Resta il fatto, come scritto da Finanza Report, che tra la fine del 2018 e il prossimo anno il settore bancario italiano sarà sottoposto giocoforza a continue spinte per il consolidamento, in particolare tra gli operatori di fascia media. Tra questi figura ovviamente anche Mps, ma, a ben vedere, con un piano di rilancio ancora lungi dal raggiungere risultati soddisfacenti, la banca senese rischia di non avere quella solidità e affidabilità cercata da eventuali partner.

Al momento è difficile prevedere quali possano essere i migliori candidati per un possibile matrimonio. Da anni sembra comunque aleggiare una sorta di maledizione su Mps quando si parla di aggregazioni. Spesso sono circolate ipotesi di vario genere per risolvere le difficoltà dell'istituto.

Si è parlato perfino delle Poste, di un presunto fondo cinese interessato a partecipare al fallito aumento di capitale di un anno fa, ma senza alcun seguito.
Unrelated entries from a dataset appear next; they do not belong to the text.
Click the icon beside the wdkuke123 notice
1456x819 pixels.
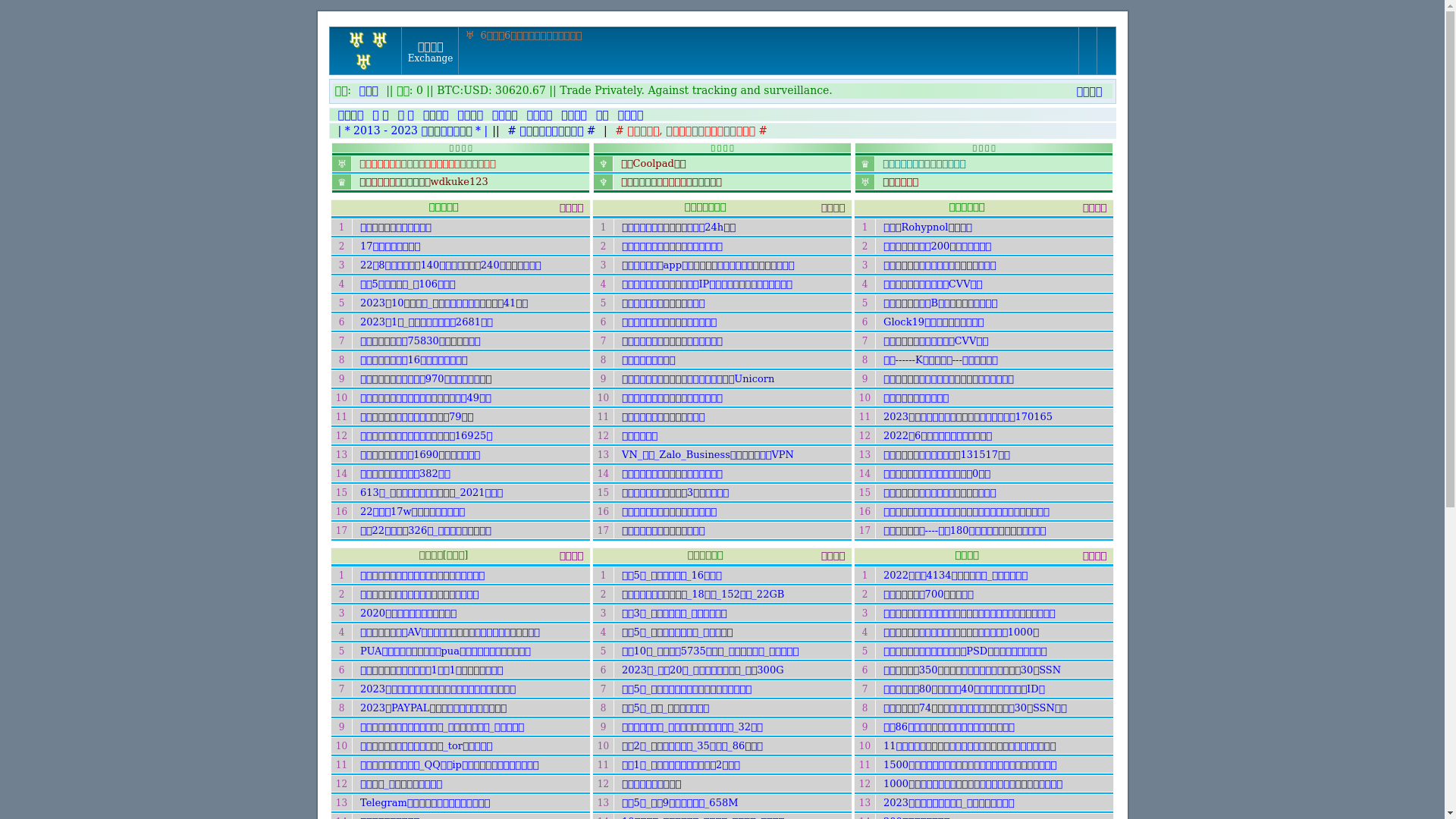pos(341,182)
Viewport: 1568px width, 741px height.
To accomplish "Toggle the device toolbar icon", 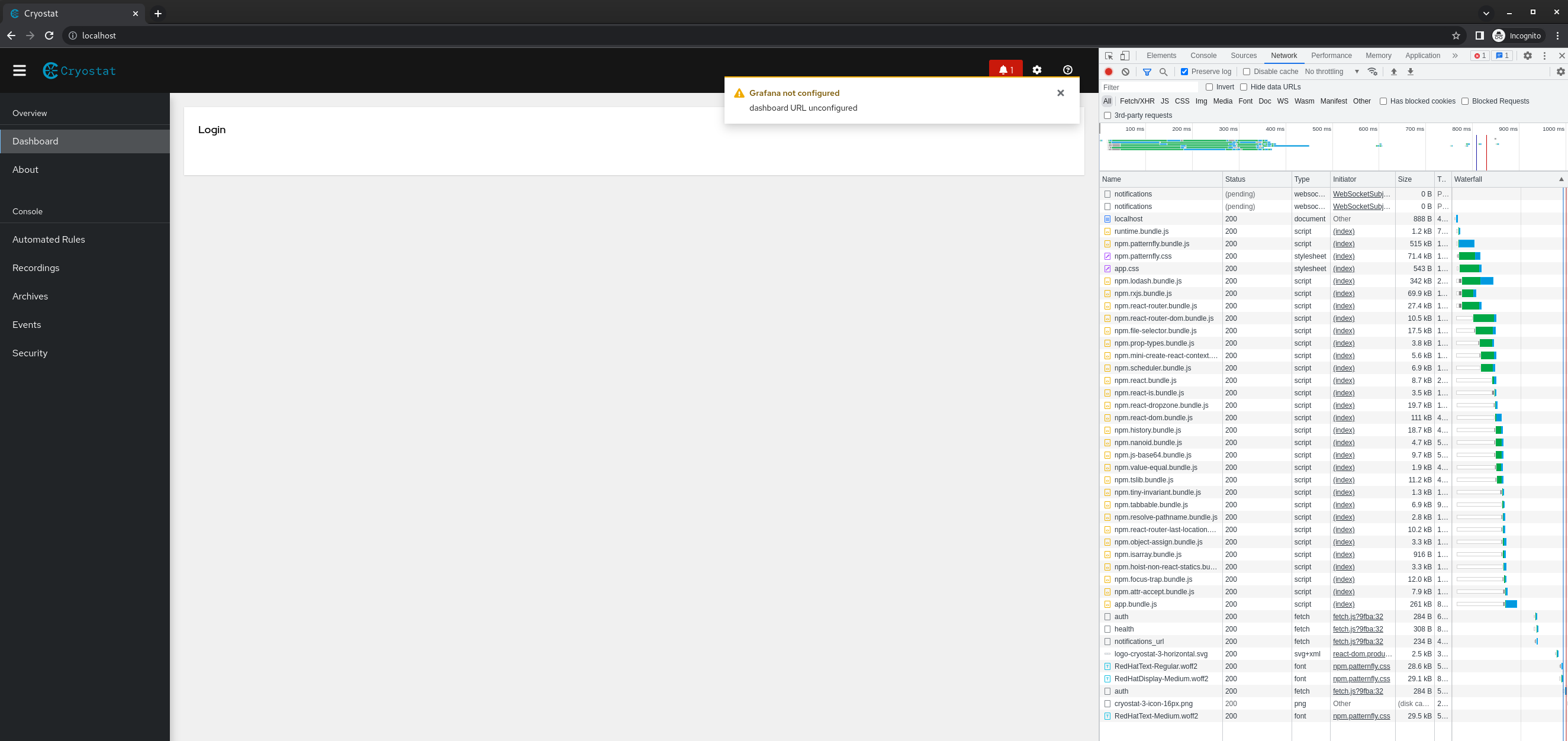I will [x=1125, y=56].
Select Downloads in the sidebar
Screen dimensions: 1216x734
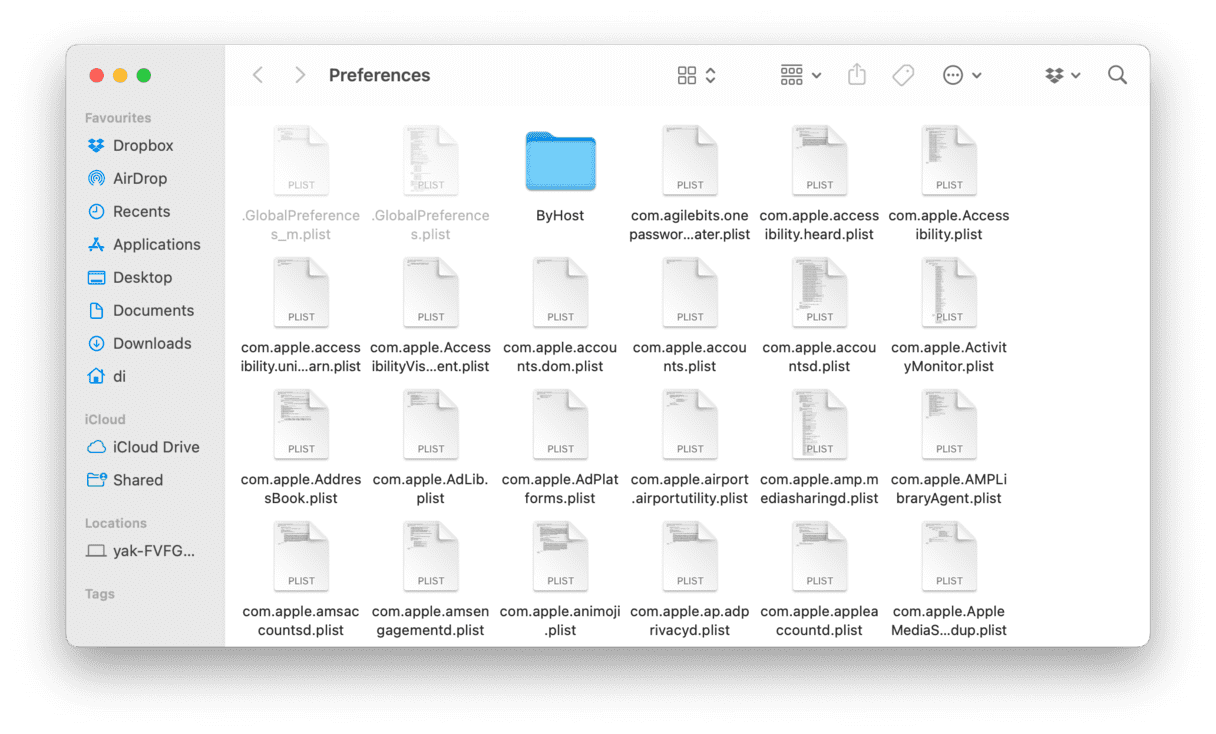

Così come rimase senza seguito, nel 2014, l'interesse di una società di Hong Kong, la Nit Holdings, dichiaratasi pronta a investire ben 10 miliardi di euro per la ristrutturazione della banca senese, ma sparita senza colpo ferire anche per gli sviluppi negativi della vicenda. I suoi manager sono stati accusati di manipolazione del mercato e perfino di calunnia.

Oltre a Ubi, un altro nome spesso apparso tra le varie ipotesi è stato quello del Banco Santander. L'istituto spagnolo, capace di vendere a caro prezzo Antonveneta alla stessa Mps, ha però sempre smentito qualsiasi indiscrezione sul presunto interesse a rientrare sul mercato del retail banking italiano acquisendo una banca che nella mega-acquisizione dell'istituto veneto ha trovato la fonte di tutti i suoi guai.

Dunque Mps non ha al momento pretendenti, sempre che l'amministratore delegato Marco Morelli non riesca a completare con successo e in breve tempo la "mission impossible" del rilancio e quindi a cucire un miglior vestito per nozze oggi quantomeno improbabili. E ancor più improbabili rischiano di esserlo se le banche già oggi desiderose di partecipare al prossimo ballo del consolidamento, da Banco Bpm a Carige per arrivare al Creval, trovino nel breve termine un partner adeguato. In tal caso Mps rischia veramente di rimanere da sola o comunque con ben poco da scegliere in un mazzo di carte fortemente ristretto.

Oggi in Borsa il titolo Mps scivola ancora e lascia sul terreno il 5,3% a 3,40 euro; Ubi Banca resta debole con un -2,6% a 3,88 euro contro il -1,35% del Ftse Mib.